In 1994 the College Board in Princeton, New Jersey — which had been tinkering with test scores for years in order to try to make them more respectable — “took the more dramatic step of simply raising the average test scores by fiat. As a result of the College Board’s decision, the typical score on the math section [of the SATs] will rise by about 20 points, while the typical verbal score will jump 80 points with no improvement in achievement in either area.” This was written (with italics) a year after the “adjustment”  by Charles Sykes in his book Dumbing Down Our Kids.

Some time earlier, in fact, beginning in the early 1970s, the colleges started trashing core requirements on the assumption (false as it turns out) that students were better prepared by the high schools and knew what they needed to learn. Or, more likely, because the faculties at America’s colleges and universities were so narrow in their own areas of specialization they couldn’t answer student challenges when asked why they needed to study such “irrelevant” subjects as history. In any event, the core requirement was reduced or eliminated altogether in many major colleges and the minor colleges soon followed suit. The result, of course, is a rash of miseducated college graduates who know a bit about one subject and practically nothing about anything else.

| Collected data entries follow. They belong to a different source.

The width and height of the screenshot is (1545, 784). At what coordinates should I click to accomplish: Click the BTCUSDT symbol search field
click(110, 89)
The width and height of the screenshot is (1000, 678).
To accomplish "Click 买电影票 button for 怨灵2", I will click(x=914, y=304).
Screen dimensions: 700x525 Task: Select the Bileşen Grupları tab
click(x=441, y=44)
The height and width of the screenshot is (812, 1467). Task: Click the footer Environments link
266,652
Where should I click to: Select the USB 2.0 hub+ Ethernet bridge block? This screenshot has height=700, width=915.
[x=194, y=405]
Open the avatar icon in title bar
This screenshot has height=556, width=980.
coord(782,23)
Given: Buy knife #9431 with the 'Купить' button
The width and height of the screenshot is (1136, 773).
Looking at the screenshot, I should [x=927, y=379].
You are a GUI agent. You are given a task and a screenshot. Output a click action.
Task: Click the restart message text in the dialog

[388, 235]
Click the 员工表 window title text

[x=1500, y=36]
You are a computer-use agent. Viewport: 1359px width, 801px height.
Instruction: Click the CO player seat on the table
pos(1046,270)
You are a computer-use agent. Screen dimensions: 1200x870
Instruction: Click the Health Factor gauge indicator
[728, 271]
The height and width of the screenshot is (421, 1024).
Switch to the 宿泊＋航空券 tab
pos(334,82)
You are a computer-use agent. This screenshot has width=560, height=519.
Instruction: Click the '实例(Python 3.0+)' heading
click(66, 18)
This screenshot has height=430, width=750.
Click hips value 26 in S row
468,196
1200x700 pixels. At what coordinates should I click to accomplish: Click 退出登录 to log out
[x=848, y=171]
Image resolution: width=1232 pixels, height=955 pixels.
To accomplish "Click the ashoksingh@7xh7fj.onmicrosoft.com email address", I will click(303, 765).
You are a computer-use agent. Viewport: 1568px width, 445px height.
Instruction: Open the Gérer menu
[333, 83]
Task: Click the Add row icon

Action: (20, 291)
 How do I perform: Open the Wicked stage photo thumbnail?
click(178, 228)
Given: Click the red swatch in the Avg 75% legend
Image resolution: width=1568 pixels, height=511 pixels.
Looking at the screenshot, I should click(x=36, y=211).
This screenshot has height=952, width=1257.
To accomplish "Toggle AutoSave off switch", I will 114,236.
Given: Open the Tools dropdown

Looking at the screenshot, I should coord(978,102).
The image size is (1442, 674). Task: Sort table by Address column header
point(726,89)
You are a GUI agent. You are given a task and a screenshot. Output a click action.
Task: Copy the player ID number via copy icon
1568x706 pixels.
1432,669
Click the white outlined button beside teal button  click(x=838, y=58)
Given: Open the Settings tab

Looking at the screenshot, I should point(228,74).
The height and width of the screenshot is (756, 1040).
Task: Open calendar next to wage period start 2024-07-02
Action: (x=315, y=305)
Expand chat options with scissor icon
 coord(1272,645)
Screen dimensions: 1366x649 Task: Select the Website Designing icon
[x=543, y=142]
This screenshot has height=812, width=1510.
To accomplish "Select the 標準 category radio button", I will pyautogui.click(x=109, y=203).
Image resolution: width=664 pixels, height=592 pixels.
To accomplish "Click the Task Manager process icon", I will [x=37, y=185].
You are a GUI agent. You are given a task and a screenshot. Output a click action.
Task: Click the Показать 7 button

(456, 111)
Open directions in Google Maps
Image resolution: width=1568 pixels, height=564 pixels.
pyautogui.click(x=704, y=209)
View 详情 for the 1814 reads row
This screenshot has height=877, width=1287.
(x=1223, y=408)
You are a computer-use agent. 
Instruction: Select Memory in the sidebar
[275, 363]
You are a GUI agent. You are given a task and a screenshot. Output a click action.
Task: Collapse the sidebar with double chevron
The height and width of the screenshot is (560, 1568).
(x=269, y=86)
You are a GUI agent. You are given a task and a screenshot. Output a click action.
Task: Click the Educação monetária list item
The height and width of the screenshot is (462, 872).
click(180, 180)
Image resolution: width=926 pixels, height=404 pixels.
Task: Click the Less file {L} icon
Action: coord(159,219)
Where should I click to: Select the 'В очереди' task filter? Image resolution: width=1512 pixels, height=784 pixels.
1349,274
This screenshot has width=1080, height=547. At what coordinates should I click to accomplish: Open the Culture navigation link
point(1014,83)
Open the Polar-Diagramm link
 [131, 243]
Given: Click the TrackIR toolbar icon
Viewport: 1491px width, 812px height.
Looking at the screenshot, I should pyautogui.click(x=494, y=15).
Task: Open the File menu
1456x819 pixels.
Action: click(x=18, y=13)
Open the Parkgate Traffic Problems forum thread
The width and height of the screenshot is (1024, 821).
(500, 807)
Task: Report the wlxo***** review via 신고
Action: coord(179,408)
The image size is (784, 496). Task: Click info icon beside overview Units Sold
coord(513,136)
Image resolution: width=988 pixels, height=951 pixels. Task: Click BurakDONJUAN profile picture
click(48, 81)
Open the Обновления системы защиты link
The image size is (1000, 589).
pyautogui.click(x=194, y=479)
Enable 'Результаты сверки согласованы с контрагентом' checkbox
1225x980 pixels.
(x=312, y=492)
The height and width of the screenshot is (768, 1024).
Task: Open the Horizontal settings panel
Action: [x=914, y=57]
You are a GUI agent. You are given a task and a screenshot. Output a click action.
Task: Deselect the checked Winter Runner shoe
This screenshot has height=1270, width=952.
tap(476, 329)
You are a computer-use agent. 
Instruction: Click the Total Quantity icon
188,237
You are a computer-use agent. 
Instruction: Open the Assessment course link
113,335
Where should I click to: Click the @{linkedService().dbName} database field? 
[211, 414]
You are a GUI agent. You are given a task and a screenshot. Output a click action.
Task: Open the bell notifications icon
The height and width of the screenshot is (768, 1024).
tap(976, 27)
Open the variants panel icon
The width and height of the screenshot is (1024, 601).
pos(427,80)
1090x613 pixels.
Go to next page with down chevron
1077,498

In the past few years an organization has sprung up in Washington, D.C. called “The American Council of Trustees and Alumni,” headed by Anne Neal who is one pro-active individual determined to reverse the trend. Her group has conducted a number of studies that show how widespread the problem is and make it clear that only a handful of colleges are requiring much in the way of general education. And this in the face of the undeniable fact that the students who now enter college are ill-prepared for college-level work. Even at the so-called prestige colleges (we might say starting with them), students are simply given their heads — except for major requirements, which have tended to increase. The result is a shrinking core requirement — in some cases no core requirement at all — with overblown major requirements and a smattering of elective courses to fill out the undergraduate degree, producing young adults who can barely read, write or figure and who know precious little about much of anything except the material they need to know to pass out of their major.

Neal’s group has had a growing impact as colleges around the country have no idea how to respond to her challenge and alumni are becoming disturbed to think that their diploma may soon be worth less than the paper it is printed on. Whether or not the A.C.T.A. will have any lasting impact remains to be seen. They most assuredly are getting the word out, even in such prestige newspapers as The Wall Street Journal, due in large part to Ms Neal’s tireless enthusiasm. If trustees and alumni finally get sick and tired of the downward spiral which is American education, they can certainly play a role in reversing the trend. If the colleges start to require substantive core courses that enlighten the students and expand their minds, the high schools will have to raise their standards to prepare their students for the more challenging courses they will be required to take in college. And the elementary grades will also have to fall in line or see their students fail later on. This is an unlikely scenario, I admit, but it is the only real hope for American education which seems to be at present struggling to keep its head above the sludge of narrow self-interest, an unwarranted sense of student entitlement, and the illusion that it is preparing its graduates for the real world.